**APPLY WHAT YOU READ**
A) Answer these about the passage on the proposed Department of Homeland Security:
(i) Through what did President Bush push for the new department?
(ii) Besides new research into defending against chemical or biological attack, what efforts would the agency coordinate?
(iii) Which existing requirements do some Senate Democrats not want the president to be able to override?
B) Write what comes next in the passage on the proposed Department of Homeland Security, picking up after its final sentence.

President Bush says terrorists still threaten the country, and he used his weekly radio address to push for one of the ways he wants to fight that threat a new cabinet-level Department of Homeland Security.

The agency would coordinate efforts from border patrols and the Coast Guard to new research into defending against chemical or biological attack.

But the president is having difficulty getting that legislation through Congress because some Senate Democrats do not want him to be able to override existing civil service requirements on labor negotiations and hiring practices.

President Bush says those restrictions would hurt his ability to respond effectively to terrorist threats. "The legislation the Senate is debating is deeply flawed," he said. "The Senate bill would force the new department to fight against terror threats with one hand tied behind its back. The department of homeland security must be able to move people and resources quickly, to respond to threats immediately, without being forced to comply with a thick book of bureaucratic rules."

**GIVEN INFORMATION**
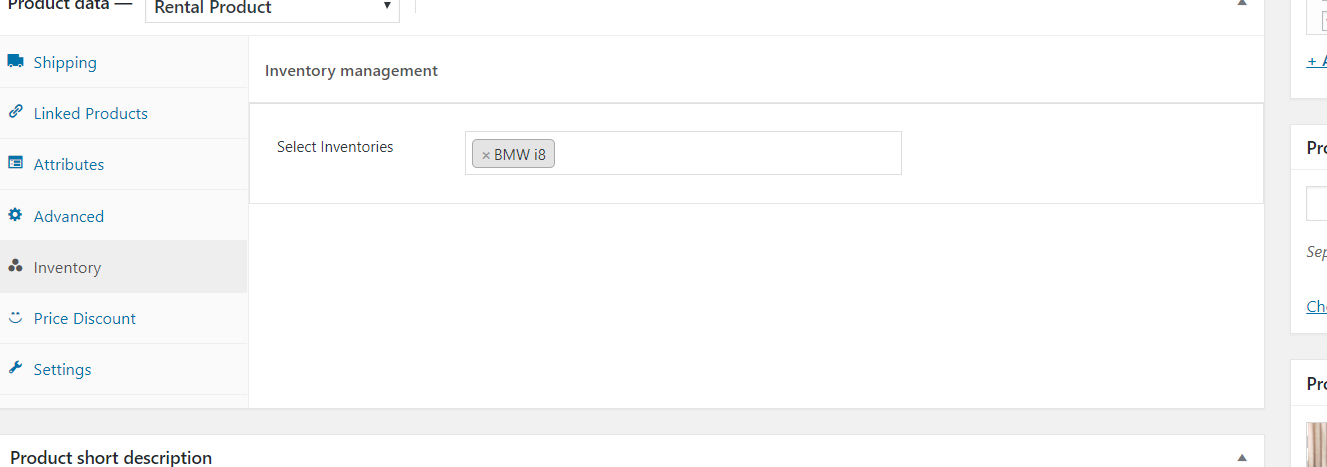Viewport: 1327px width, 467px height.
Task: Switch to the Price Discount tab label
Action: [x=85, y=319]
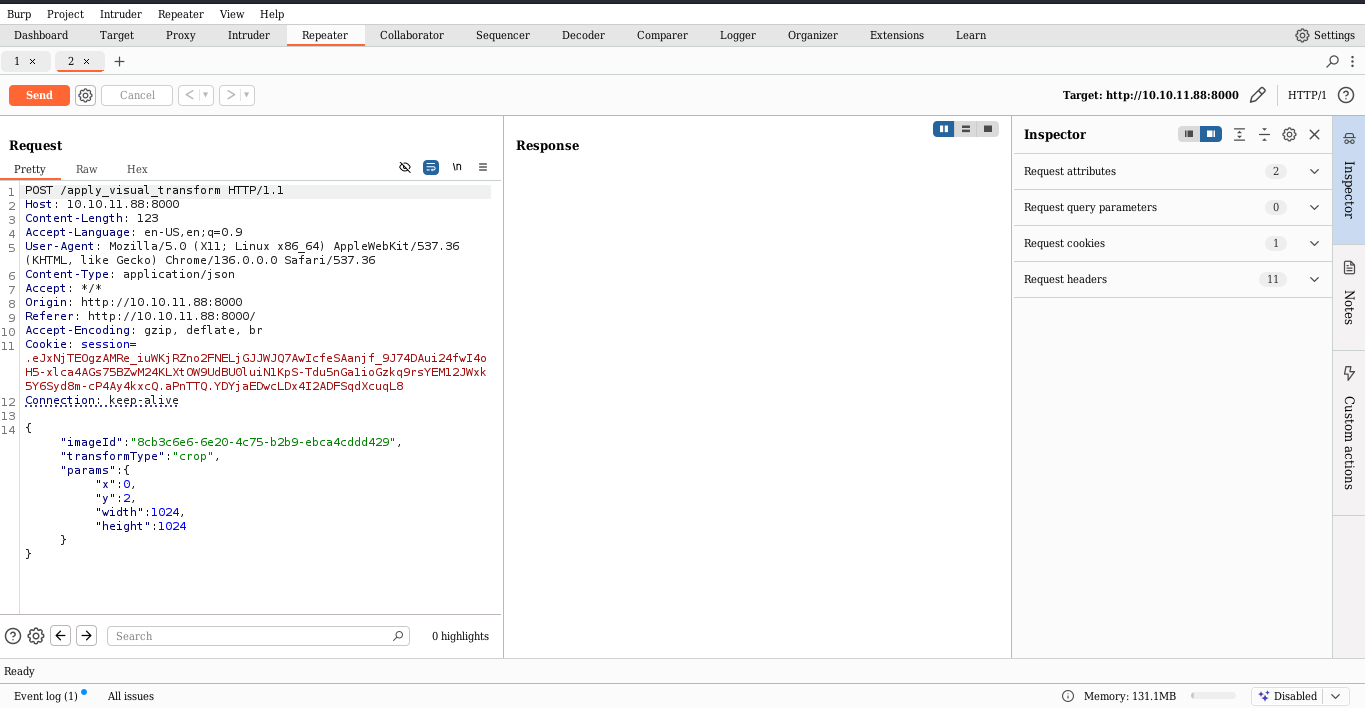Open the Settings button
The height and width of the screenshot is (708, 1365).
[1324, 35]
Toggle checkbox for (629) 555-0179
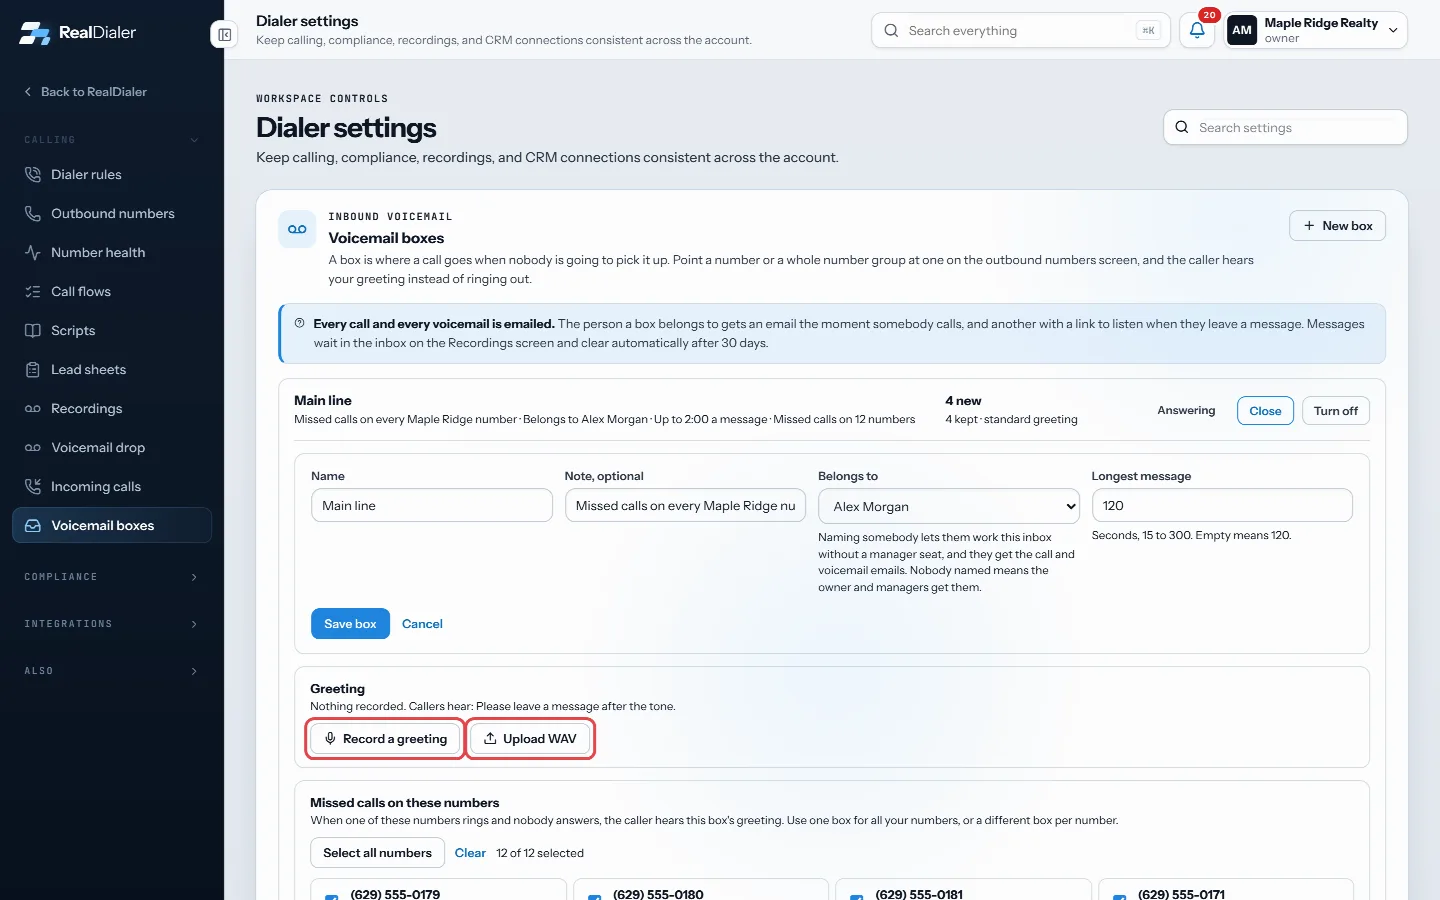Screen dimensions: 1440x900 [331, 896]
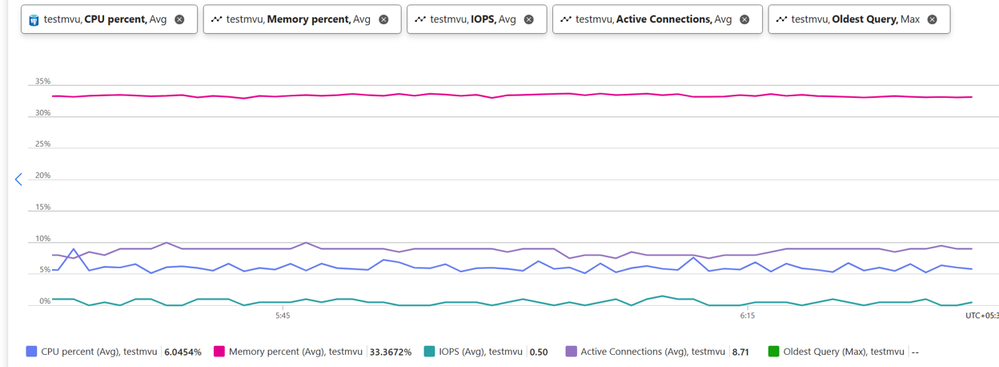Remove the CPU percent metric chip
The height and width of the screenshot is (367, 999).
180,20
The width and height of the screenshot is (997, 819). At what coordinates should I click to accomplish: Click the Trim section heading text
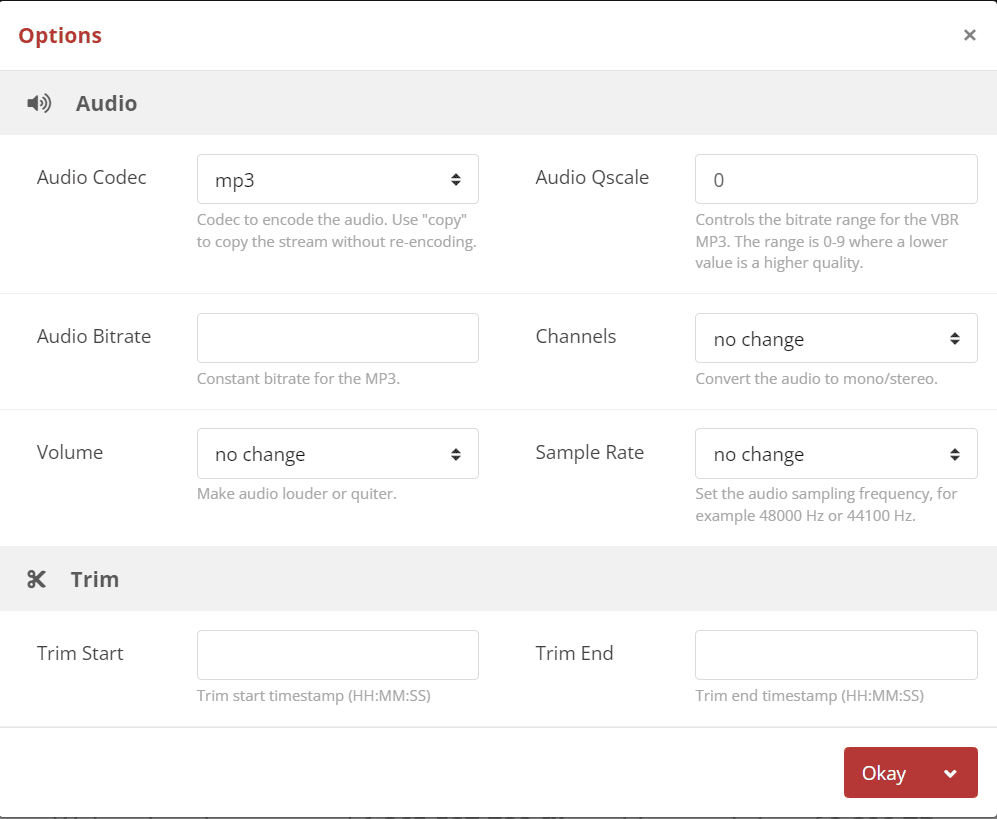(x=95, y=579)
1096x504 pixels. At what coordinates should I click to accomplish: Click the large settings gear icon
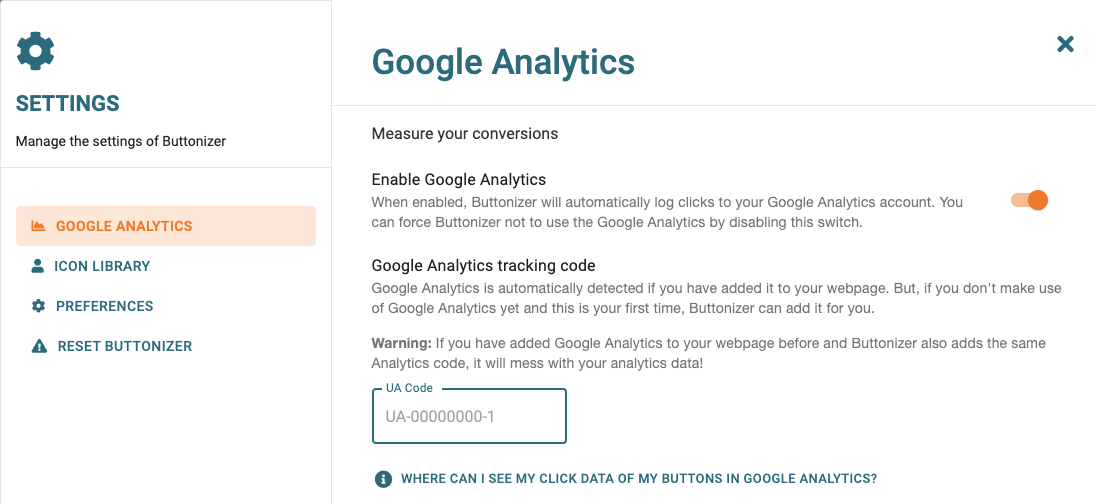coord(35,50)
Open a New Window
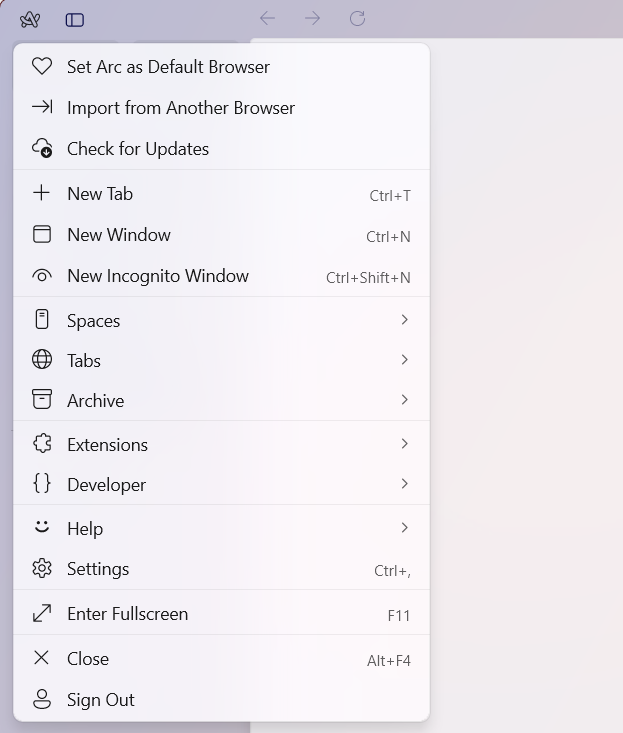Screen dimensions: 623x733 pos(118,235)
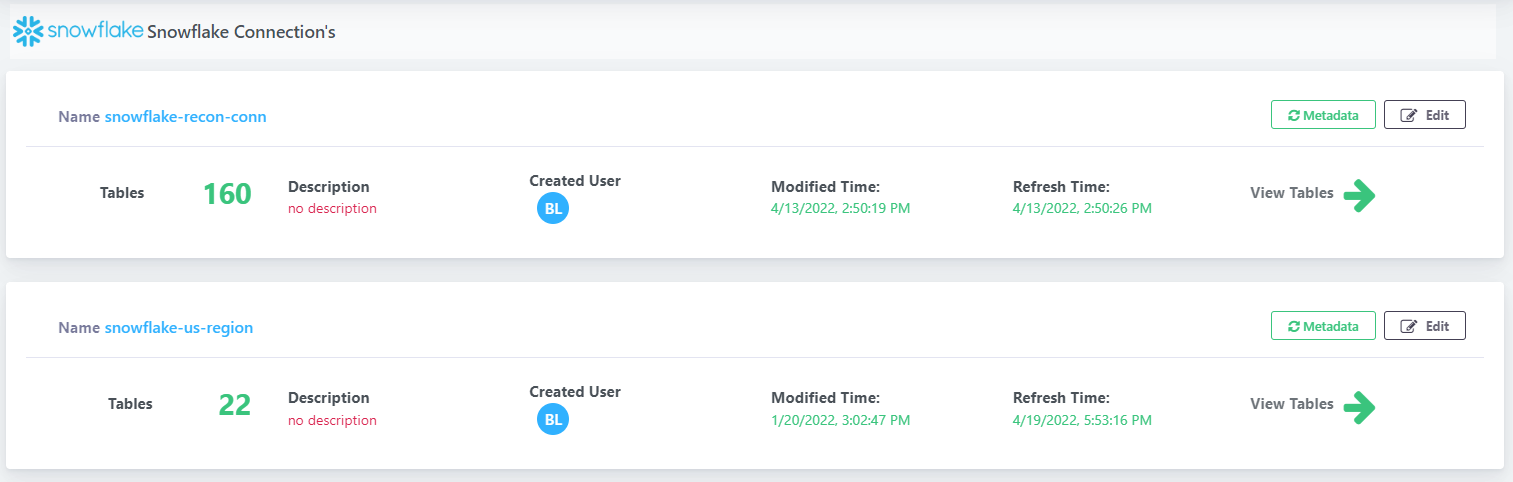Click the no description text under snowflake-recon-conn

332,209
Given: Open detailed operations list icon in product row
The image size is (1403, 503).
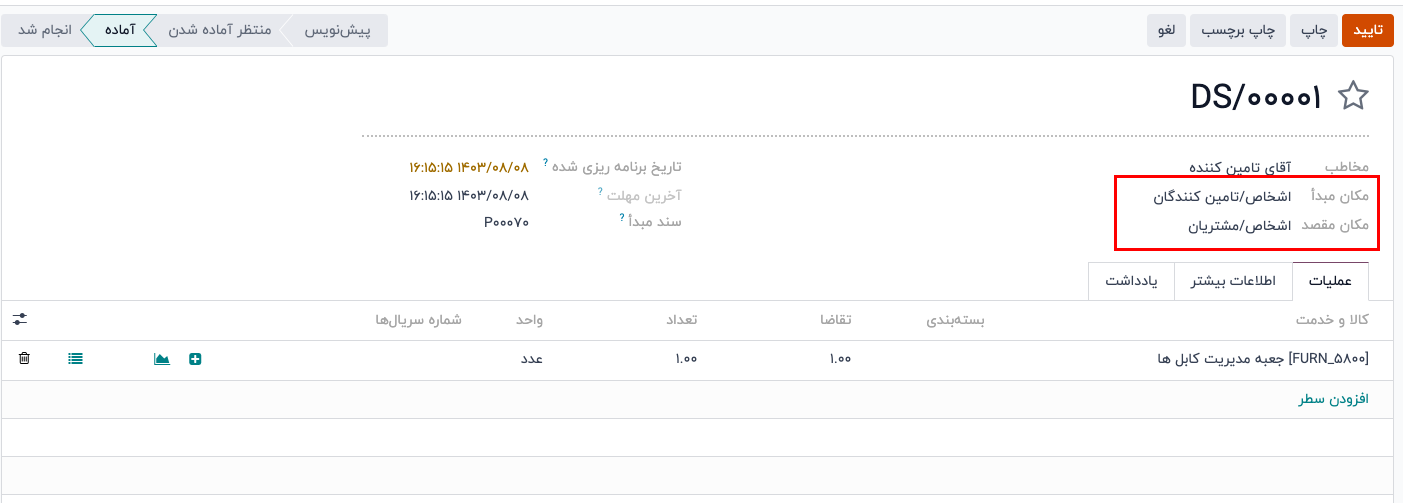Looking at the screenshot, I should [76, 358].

**RESPONSES IN ORDER**
A)
(i) His weekly radio address.
(ii) Efforts from border patrols and the Coast Guard.
(iii) Civil service requirements on labor negotiations and hiring practices.

B)
The president asked Americans to call their senators and tell them to put national interests ahead of partisan interests by backing an alternative drafted by Georgia Democrat Zell Miller and Texas Republican Phil Gramm.

President Bush says that bipartisan alternative would give the new secretary of Homeland Security much of the flexibility needed to move people and resources to meet new threats. Mr. Bush says it also protects all of the 170,000 employees of the new department against illegal discrimination.

If approved, the Department of Homeland Security would be the biggest government reorganization in more than 50 years.